E não para por aí. Existe inclusive o descumprimento de leis, como a que garante às parturientes, no âmbito do SUS, o direito à presença de um acompanhante durante o trabalho de parto, no parto e no pós-parto imediato (Lei 11.108/2005), que se originou de um projeto do Senado de autoria da atual secretária de Direitos Humanos da Presidência da República, Ideli Salvatti, na época em que era senadora. E outra que assegura à gestante conhecer e se vincular previamente à maternidade onde receberá assistência no âmbito do SUS (Lei 11.634/ 2007).

 

Os abusos são tantos que Ana Rita, relatora da CPI da Violência contra a Mulher, pediu, durante a audiência da CDH e da CAS, que eles sejam denunciados pelo Disque 180 (a central da Secretaria Especial de Políticas para as Mulheres (SPM) que atende os casos de vítimas de agressões), o que já está sendo providenciado pelo governo federal.

 

Se todo esse desrespeito ocorre com mulheres livres, imagine o que acontece com as encarceradas. Há quase três anos, advogadas da Pastoral Carcerária produziram documentário intitulado Mães do Cárcere, com o objetivo de discutir questões relativas à maternidade no sistema prisional do país. Há depoimentos estarrecedores.
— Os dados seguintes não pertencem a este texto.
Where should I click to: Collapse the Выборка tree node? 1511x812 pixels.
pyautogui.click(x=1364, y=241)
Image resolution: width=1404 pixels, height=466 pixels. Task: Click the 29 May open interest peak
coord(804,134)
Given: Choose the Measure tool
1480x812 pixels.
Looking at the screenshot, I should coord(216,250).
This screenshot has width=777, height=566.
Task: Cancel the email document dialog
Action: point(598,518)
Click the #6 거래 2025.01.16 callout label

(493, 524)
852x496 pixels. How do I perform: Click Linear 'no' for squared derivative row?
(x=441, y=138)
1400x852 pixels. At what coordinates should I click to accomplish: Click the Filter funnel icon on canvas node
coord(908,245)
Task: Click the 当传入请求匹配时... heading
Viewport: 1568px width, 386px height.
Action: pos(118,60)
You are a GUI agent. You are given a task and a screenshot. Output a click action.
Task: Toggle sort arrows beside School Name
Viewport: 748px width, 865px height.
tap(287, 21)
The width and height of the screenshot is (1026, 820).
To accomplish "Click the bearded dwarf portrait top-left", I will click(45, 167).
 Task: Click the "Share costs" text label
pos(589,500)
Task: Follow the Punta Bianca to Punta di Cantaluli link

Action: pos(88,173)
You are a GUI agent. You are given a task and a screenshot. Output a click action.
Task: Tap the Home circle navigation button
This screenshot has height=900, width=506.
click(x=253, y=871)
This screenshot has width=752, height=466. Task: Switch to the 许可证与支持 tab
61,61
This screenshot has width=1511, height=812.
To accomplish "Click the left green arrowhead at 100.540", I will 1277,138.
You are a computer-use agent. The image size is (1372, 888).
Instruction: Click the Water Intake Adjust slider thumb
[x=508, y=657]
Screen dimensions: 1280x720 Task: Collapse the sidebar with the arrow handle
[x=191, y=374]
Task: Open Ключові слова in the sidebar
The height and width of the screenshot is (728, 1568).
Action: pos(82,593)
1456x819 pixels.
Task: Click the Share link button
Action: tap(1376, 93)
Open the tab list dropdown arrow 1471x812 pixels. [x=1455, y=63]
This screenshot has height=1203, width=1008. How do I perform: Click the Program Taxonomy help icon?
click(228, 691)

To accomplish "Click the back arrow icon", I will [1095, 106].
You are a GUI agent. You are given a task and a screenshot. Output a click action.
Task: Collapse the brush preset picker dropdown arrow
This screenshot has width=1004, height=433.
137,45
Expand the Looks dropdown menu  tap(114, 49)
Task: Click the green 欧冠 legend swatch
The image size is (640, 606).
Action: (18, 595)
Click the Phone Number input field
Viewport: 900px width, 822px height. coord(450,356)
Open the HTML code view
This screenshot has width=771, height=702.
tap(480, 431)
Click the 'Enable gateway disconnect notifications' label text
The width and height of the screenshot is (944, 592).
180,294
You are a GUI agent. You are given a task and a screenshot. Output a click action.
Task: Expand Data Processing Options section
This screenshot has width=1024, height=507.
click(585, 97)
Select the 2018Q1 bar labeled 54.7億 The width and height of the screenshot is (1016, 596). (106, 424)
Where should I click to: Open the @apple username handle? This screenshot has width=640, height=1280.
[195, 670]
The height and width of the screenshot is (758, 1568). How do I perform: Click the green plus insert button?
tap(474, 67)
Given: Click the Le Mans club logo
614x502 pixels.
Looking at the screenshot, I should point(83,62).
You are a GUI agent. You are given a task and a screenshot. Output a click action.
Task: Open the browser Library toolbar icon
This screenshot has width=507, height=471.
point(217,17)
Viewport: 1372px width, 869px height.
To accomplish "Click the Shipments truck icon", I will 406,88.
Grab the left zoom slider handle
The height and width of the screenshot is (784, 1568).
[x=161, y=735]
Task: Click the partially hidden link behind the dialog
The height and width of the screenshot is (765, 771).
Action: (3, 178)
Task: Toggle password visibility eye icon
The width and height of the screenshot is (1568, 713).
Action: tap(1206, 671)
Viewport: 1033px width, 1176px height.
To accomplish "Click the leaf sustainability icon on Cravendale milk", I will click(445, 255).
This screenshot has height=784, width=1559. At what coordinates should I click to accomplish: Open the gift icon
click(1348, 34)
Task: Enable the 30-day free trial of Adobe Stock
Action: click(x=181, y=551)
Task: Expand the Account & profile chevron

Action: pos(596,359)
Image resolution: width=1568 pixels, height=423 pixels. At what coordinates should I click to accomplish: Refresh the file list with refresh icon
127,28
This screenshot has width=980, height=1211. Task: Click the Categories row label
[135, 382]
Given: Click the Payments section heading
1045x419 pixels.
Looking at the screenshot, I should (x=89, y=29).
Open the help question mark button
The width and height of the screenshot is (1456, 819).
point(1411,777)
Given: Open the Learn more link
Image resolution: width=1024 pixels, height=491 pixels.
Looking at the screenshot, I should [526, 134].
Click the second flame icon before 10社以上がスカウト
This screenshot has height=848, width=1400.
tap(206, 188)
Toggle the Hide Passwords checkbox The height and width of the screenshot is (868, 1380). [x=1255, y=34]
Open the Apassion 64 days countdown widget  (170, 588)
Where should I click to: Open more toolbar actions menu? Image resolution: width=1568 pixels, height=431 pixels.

Um deles, o de uma ex-usuária de crack, que deu à luz o sexto filho amarrada à maca por corrente em um dos pés e com as mãos algemadas. “Minha perna estava inchada. Fiquei com uma levantada, mas não dava para ficar na posição de parto”, conta a presidiária, cuja filha foi levada para um abrigo e dada para adoção sem conhecimento da mãe.

 

Integrantes do movimento pelo parto humanizado conhecem esses relatos. Segundo a presidente da ReHuNa, essa é uma pauta que deve ser tratada em breve. Apesar das iniciativas do governo, como a Rede Cegonha, Daphne afirma que os defensores do “empoderamento da mulher” no parto e no nascimento dos seus bebês ainda são poucos.

 

O movimento se articula principalmente pelas redes sociais e enfrenta a resistência da maioria dos obstetras, que prefere continuar com as cesáreas eletivas (desnecessárias).

 

Além disso, muitas faculdades de medicina, acrescenta Daphne, rejeitam incorporar aos cursos de obstetrícia as mais atualizadas evidências científicas, que colocam por terra a opção da cesárea em partos de baixo risco. Documento do ministério mostra que as mulheres submetidas a cesáreas têm 3,5 vezes mais probabilidade de morrer do que as que fazem parto normal, conforme dados colhidos entre 1992 e 2010. Essa relação sobe para 5 vezes quando se avalia a infecção puerperal, com base em dados de 2000 a 2011.

 

Os interesses econômicos e financeiros não são só dos médicos, que ganham mais com as cesáreas, com menor risco de se envolverem em questões judiciais e com a comodidade de planejamento das suas agendas. Os hospitais podem cobrar mais pelos procedimentos adotados nesse tipo de cirurgia. De acordo com a coordenadora-geral de Saúde da Mulher do ministério, em alguns planos de saúde a taxa de cesárea chega a 100%.